PROBLEM DETAILS:
Reproduce the data verbatim from its first line through the line holding "Action: point(1263,600)", inclusive, and nothing else.
--- Start RECORDS TO PROCESS ---
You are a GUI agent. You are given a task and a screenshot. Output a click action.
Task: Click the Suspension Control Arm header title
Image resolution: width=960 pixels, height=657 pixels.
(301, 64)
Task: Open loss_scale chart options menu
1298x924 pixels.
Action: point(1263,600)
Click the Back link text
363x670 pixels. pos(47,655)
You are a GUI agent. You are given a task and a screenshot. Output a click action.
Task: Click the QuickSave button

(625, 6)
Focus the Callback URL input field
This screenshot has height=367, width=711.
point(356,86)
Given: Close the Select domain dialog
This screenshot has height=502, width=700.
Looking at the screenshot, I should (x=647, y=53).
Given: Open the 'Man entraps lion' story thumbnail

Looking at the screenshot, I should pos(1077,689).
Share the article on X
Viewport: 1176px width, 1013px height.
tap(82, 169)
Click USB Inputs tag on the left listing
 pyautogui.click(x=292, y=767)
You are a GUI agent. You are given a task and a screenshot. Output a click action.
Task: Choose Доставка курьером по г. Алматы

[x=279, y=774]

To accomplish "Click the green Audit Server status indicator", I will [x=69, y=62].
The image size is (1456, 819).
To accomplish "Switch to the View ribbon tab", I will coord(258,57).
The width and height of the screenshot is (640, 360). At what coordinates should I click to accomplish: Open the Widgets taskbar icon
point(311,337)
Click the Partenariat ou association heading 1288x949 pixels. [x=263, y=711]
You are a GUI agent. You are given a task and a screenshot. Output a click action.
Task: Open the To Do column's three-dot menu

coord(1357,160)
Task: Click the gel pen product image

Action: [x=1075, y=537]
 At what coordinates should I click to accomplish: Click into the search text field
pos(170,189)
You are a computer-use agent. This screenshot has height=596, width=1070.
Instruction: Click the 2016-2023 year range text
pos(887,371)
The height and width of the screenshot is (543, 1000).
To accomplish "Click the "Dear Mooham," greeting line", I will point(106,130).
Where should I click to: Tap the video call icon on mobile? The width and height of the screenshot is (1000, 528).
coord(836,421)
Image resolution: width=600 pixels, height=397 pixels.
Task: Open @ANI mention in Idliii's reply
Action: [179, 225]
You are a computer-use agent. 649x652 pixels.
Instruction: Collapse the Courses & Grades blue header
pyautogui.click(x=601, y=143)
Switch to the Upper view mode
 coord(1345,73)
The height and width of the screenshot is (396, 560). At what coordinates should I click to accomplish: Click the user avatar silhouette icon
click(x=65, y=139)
--- End RECORDS TO PROCESS ---
TASK ANSWER:
You are a GUI agent. You are given a task and a screenshot. Output a click action.
Task: Click the Suspension Control Arm header title
Image resolution: width=960 pixels, height=657 pixels.
(301, 64)
Task: Open loss_scale chart options menu
1298x924 pixels.
Action: point(1263,600)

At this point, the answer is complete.